A quick web search turned up this handy article that someone from Microsoft published several years ago. Rather annoyingly, though, the information is a little hard to follow. Right off the bat, if you try connecting to the WMI namespace as suggested in their article, you’re going to have a bad time. You will scratch your head, wonder if this is worth even pursuing, and begrudgingly flip back to the search results to look for a better written article. Unfortunately, you’re not going to find one.
To attempt to help shed some light on the subject, I thought I’d document my experience with this whole process. So first off, let’s have a look at the steps our well-meaning poster suggested in the original article.
- Launch WBEMTest
- Connect to the WMI Namespace for Configuration Manager
- Query WMI for Offline Servicing Manager settings
- Drill down into the properties to change the StagingDrive property
- Save the changes
To get started, launch WBEMTest. Right click your Start button, select Run, type wbemtest into the box, then click okay. A happy little window will show up on your desktop.
Now we need to connect to the proper WMI Namespace. Fortunately, you can query these with PowerShell if you’re lost! This is how I determined the error in the original post!
gwmi -namespace "root" -class "__Namespace" | Select Name
If you followed the original article’s advice to
"Connect to the Configuration Manager namespace on the site server. For example, if your site code is “CCP”, connect to namespace 'rootsmssite_CCP'." you won’t get very far.

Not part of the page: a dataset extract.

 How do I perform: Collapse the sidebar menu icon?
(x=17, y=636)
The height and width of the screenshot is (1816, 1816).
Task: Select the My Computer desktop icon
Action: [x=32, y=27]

I think the original poster left off several characters, namely ‘\’ where they should have separated root, sms, and site! So, the proper advice here is if your site code is “HHQ” (mine), connect to the namespace using “root\sms\site_HHQ”.
Once you’re successfully connected, click the Query button and paste in the following substituting your own Site Code for HHQ:
SELECT * FROM SMS_SCI_Component WHERE SiteCode='HHQ' AND ItemName LIKE 'SMS_OFFLINE_SERVICING_MANAGER%'
This will hopefully return a Query Result! Double click the result. This will open the Object Editor.
Look for and double click Props in the properties list. This will open the Property Editor.
Click the button titled View Embedded. There will be four objects in an embedded array to inspect in order to find the StagingDrive property.
Once you’ve located it, change Value1 in that list to whatever drive letter you want the temporary working folder to be placed on. I’ve chosen E:.
You’ve come all this way – now for the most important part: Save your changes! If I took screen-shots of every click, this post might tie for a Guinness World Record for Longest Blog Post in Vertical Pixels. So follow loosely – basically click Save and Close for each window. My exact cadence was like so: Click Save Property. Now click Save Object and then click Close. Next, click close on the Query Result. Click Save Property and then click Save Object, and finally click Close. Whew! That was a lot of clicking. You may now exit WBEMTest.
I’m not sure if you need to restart the Site Server to pick up this change, but the original article mentioned it would be used on the next Offline Servicing run. I bounced my VM for good measure. I truly hope this post was helpful and saved you a bit of headache. With any luck, you were able to switch your temporary working folder to your drive of choice!